EVERETT — A group that partners with the city of Everett to help homeless people is taking its message to the masses.

Everett Faith in Action, a collection of faith-based organizations, last week published six videos about some of the efforts to address homelessness in the city.

A screening and conversation about the issue is set for 5:30 pm Sunday at First Baptist Church, 1616 Pacific Ave., Everett.

“Homelessness harms our entire community, not just the individual,” said Carol Jensen, an Everett Faith in Action member and retired Lutheran pastor. “… The videos tell a story of why people of faith care about this, why we need to have compassion, that these people are our neighbors.”
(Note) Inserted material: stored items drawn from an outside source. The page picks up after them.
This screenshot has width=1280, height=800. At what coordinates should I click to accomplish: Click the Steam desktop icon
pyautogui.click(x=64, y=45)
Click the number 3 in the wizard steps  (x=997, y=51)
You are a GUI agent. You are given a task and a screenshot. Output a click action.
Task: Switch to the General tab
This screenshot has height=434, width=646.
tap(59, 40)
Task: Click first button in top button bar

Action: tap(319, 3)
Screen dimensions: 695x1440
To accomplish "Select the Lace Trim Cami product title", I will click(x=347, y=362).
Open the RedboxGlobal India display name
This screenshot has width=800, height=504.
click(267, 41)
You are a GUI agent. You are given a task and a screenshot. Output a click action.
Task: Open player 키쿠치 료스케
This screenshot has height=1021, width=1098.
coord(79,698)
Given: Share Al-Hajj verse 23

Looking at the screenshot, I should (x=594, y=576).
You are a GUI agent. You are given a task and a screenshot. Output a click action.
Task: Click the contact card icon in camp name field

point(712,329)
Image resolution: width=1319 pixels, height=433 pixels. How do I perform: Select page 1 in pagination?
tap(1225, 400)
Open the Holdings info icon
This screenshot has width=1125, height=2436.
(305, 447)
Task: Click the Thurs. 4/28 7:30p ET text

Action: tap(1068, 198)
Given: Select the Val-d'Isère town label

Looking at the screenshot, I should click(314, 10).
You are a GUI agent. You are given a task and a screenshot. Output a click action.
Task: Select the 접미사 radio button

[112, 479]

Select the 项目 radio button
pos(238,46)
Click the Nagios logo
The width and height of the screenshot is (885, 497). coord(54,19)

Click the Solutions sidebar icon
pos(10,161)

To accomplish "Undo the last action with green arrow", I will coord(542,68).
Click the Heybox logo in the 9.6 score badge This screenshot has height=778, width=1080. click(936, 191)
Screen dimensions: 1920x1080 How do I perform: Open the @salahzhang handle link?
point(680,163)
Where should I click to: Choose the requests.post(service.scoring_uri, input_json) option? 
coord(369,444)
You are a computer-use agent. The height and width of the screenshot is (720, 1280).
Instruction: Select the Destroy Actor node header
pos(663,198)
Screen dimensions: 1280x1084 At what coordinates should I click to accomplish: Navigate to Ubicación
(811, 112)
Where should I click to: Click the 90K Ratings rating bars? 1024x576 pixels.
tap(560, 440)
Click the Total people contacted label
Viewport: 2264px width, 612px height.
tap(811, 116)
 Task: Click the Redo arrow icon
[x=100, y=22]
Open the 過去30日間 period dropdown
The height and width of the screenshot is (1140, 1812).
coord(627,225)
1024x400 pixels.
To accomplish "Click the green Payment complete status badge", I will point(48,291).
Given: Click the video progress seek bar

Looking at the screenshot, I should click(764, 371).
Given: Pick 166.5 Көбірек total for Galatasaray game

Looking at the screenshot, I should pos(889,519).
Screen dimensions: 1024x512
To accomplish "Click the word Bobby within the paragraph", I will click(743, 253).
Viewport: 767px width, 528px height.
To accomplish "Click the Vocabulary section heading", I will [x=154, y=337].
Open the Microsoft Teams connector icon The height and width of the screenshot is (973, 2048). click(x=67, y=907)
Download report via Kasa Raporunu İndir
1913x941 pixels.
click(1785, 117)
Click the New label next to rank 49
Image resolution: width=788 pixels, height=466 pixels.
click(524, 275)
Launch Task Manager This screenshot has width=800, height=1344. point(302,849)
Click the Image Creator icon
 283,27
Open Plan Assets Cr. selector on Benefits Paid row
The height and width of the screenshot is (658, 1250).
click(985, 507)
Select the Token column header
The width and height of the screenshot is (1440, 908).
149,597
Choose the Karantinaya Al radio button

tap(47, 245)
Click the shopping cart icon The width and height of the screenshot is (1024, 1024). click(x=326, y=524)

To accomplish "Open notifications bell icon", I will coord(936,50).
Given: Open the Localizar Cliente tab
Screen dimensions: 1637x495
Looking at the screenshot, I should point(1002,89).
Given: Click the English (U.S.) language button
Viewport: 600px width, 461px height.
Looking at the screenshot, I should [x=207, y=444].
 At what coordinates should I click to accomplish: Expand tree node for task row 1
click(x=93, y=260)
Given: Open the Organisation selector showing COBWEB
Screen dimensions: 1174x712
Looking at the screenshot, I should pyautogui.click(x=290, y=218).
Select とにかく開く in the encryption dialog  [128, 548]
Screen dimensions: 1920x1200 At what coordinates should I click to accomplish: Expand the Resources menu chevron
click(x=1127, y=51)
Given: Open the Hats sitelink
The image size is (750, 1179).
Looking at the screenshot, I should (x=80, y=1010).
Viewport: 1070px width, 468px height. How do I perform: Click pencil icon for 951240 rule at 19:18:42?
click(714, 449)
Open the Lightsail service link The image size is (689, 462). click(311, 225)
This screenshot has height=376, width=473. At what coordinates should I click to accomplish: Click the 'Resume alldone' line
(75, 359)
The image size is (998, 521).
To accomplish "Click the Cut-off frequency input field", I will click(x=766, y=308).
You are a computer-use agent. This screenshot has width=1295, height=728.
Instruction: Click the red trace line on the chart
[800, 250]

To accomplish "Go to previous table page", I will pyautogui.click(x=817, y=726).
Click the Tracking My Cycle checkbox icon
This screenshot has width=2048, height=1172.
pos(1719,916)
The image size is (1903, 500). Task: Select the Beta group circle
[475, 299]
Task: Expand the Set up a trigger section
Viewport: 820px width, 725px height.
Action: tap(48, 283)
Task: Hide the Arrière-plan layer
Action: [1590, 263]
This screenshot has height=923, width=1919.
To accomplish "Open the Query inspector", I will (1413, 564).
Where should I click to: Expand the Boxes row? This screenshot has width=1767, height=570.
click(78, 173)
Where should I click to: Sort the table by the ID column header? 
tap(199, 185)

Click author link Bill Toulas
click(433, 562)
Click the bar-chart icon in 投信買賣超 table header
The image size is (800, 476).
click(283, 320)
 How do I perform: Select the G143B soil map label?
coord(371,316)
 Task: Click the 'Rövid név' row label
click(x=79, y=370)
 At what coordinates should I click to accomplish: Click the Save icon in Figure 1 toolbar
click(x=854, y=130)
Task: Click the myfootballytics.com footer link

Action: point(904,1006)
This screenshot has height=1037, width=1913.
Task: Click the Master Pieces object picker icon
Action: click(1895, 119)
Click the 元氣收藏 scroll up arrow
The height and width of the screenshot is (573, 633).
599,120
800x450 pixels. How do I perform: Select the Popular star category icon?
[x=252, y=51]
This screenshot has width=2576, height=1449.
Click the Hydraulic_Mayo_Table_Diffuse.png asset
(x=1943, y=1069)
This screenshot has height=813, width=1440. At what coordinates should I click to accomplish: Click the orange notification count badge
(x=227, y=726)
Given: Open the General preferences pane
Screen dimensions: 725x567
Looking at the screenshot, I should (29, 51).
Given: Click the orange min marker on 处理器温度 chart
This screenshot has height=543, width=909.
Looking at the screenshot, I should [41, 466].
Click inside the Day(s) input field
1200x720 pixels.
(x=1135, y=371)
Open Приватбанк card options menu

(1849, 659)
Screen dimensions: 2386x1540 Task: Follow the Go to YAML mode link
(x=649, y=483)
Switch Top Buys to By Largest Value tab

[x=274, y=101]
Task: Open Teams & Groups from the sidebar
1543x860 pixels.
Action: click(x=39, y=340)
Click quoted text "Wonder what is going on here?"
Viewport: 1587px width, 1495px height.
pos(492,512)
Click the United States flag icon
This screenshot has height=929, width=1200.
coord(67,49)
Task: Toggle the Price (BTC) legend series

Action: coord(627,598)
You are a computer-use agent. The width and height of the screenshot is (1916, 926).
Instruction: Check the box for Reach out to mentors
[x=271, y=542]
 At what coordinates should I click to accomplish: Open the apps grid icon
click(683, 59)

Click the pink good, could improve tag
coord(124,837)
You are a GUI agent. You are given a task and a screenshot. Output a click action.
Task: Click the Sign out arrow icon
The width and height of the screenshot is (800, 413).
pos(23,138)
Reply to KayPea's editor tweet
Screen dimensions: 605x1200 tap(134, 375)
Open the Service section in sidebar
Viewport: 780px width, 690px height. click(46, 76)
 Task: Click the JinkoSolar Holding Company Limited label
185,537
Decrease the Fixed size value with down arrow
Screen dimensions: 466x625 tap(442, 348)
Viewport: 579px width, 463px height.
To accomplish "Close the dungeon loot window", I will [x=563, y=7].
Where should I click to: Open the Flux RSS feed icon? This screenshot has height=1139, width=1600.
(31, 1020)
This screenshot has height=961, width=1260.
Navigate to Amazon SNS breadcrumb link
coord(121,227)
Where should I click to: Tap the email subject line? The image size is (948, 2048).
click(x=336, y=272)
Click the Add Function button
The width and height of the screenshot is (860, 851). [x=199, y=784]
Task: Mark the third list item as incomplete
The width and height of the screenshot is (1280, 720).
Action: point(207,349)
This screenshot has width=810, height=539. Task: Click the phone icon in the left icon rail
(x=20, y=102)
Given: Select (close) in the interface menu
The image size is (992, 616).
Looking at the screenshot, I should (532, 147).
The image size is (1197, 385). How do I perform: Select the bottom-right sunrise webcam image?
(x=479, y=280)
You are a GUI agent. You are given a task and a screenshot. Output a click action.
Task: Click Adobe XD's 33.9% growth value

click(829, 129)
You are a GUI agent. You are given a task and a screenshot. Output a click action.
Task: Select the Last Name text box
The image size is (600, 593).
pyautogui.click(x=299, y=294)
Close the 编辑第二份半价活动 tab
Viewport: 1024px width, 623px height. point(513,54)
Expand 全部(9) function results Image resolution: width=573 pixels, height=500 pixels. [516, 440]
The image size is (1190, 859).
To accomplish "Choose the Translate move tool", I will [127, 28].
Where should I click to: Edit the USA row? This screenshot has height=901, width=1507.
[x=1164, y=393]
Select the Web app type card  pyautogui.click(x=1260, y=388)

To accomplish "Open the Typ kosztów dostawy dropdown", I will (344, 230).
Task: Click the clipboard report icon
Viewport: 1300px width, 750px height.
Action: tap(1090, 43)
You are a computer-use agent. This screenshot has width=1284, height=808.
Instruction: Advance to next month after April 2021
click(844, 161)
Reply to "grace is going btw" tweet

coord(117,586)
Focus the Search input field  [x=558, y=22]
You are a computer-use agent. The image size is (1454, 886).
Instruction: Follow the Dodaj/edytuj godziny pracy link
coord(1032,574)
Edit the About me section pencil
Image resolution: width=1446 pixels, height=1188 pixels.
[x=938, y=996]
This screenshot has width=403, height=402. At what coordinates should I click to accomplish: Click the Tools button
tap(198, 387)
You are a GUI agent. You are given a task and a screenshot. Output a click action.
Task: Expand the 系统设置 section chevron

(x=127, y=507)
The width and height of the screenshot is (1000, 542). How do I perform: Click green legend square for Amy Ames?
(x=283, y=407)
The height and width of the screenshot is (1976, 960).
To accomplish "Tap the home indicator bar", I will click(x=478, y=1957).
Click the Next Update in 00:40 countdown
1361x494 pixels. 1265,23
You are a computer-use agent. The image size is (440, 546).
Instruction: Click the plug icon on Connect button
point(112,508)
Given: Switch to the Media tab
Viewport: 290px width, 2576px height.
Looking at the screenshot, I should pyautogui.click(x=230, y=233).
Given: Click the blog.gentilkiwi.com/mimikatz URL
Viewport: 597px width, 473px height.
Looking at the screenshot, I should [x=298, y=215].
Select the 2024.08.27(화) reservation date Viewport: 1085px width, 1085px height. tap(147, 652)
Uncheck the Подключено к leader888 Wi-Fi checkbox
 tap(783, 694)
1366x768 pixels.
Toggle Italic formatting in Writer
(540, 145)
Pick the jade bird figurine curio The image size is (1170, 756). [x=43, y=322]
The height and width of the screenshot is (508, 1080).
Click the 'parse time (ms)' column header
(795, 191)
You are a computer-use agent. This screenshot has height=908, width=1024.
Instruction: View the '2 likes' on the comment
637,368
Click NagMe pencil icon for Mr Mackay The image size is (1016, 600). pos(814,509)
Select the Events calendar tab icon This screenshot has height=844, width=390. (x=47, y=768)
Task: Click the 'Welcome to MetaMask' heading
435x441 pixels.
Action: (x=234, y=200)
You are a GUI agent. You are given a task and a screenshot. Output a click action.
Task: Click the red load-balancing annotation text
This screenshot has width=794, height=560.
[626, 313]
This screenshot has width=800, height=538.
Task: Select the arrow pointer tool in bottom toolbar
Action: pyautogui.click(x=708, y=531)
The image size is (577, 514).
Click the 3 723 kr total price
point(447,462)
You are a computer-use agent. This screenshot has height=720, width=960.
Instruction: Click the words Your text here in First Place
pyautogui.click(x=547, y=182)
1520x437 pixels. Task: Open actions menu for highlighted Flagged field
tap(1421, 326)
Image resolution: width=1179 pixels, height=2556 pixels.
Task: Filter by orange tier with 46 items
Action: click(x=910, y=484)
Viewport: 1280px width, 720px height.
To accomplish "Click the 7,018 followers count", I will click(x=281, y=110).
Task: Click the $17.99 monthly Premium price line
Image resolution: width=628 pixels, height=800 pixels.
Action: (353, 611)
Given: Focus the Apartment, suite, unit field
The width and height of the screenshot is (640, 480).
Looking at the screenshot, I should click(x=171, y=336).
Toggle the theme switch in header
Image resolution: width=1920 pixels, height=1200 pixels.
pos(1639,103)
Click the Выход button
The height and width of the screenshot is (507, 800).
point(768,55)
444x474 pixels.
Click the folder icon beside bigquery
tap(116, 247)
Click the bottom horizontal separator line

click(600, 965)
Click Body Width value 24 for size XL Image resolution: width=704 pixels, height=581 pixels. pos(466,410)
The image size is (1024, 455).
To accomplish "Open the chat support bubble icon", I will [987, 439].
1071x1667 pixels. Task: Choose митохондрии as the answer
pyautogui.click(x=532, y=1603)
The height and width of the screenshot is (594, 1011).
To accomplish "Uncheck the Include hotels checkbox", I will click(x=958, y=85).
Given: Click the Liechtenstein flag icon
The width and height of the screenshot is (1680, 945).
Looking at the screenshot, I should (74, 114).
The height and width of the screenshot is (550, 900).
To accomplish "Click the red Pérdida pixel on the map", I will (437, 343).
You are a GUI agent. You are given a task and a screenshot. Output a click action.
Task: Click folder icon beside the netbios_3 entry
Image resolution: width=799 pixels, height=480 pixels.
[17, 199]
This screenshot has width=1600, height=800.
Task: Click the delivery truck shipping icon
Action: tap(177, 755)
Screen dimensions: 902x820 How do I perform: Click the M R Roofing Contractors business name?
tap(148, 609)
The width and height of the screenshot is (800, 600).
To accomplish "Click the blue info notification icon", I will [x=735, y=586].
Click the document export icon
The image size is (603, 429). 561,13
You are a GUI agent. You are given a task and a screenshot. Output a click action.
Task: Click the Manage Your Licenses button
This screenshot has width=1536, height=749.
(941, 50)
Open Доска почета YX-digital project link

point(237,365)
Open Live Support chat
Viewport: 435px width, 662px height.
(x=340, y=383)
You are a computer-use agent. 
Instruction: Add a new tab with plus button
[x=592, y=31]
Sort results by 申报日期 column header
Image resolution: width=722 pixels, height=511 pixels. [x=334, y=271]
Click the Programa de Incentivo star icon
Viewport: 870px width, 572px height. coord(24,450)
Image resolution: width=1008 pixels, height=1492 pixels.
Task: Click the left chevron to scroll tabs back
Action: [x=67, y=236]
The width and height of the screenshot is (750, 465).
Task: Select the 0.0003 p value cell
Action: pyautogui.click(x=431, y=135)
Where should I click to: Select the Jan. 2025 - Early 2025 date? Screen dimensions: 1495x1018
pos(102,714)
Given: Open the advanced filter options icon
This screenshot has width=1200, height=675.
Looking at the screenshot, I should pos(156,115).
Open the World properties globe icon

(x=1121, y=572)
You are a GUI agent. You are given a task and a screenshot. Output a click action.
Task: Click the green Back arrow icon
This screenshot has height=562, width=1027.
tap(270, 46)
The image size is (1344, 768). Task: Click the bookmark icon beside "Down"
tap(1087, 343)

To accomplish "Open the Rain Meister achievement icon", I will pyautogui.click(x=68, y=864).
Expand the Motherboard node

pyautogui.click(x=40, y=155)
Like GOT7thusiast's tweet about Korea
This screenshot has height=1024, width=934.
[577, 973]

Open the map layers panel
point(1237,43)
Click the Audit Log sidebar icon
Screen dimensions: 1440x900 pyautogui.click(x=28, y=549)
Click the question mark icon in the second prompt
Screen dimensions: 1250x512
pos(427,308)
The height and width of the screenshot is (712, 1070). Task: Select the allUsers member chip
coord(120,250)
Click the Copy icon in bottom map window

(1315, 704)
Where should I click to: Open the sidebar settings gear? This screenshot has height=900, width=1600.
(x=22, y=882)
The group got $12,000 in a contract with the city to produce the video series that explains the current state of homelessness in Everett.

Ben Breeden, Everett’s homeless response coordinator, was a pastor and on the group’s steering committee before being hired for the new city job in January. He said the videos are useful to “improve the discussion” about homelessness.

“It’s really easy to look at the issue of homelessness as a monolithic, insurmountable problem,” Breeden said. “I think it’s really important to see there are great things happening.”

The series shows the problem, some of the work to address it and invites people, especially those in faith communities, to join as donors and volunteers. They can consider hosting a parking lot car shelter or making meals, Jensen said.

“A lot of us indeed are seconds and minutes and a couple paychecks away from not having,” Everett United Church of Christ pastor Jermell Witherspoon says in one video. “We are all a part of the beauty of God and we all deserve basic human rights. So if we have the ability to give and don’t, I don’t say the word ‘sin’ too often, I think that is sinful and is wicked.”

Snohomish County had a 10-year high in the homeless population, which totaled 1,184 people, during its point-in-time count. Everett was the most common location for a last permanent residence and nearly half of respondents said they slept there, according to county data.

Everett Community Outreach and Enforcement Team (COET), the city’s unit that pairs a police officer with a social worker, contacted 918 people last year.

“We continue to see more and more homeless people on our streets,” Everett Community Development director Julie Willie said.

That’s partly because of the actions of other cities and counties as well as housing costs, she said.

The videos discuss the city’s “balanced approach” that weighs the needs of homeless people, businesses and residents.

Several groups work with the city to serve homeless people with food, health, hygiene and social service programs.

The city tasks its COET program with referring people it contacts to social services and enforcing laws, including the “no sit, no lie” policy enacted in March 2021.

“I see a lot of hopelessness, a lot of pain,” COET community support coordinator Kelly Roark says in one video.

Everett has spent hundreds of thousands on temporary shelters. It purchased 40 units from Pallet, an Everett company that makes temporary shelters, for a site that the Everett Gospel Mission manages.

The city could expand with a second site at Glenwood Avenue and Sievers Duecy Boulevard that Volunteers of America of Western Washington would operate for women and children.

“It’s a daunting problem, and I think we’re honest about that,” Jensen said. “But we’re not alone in this.”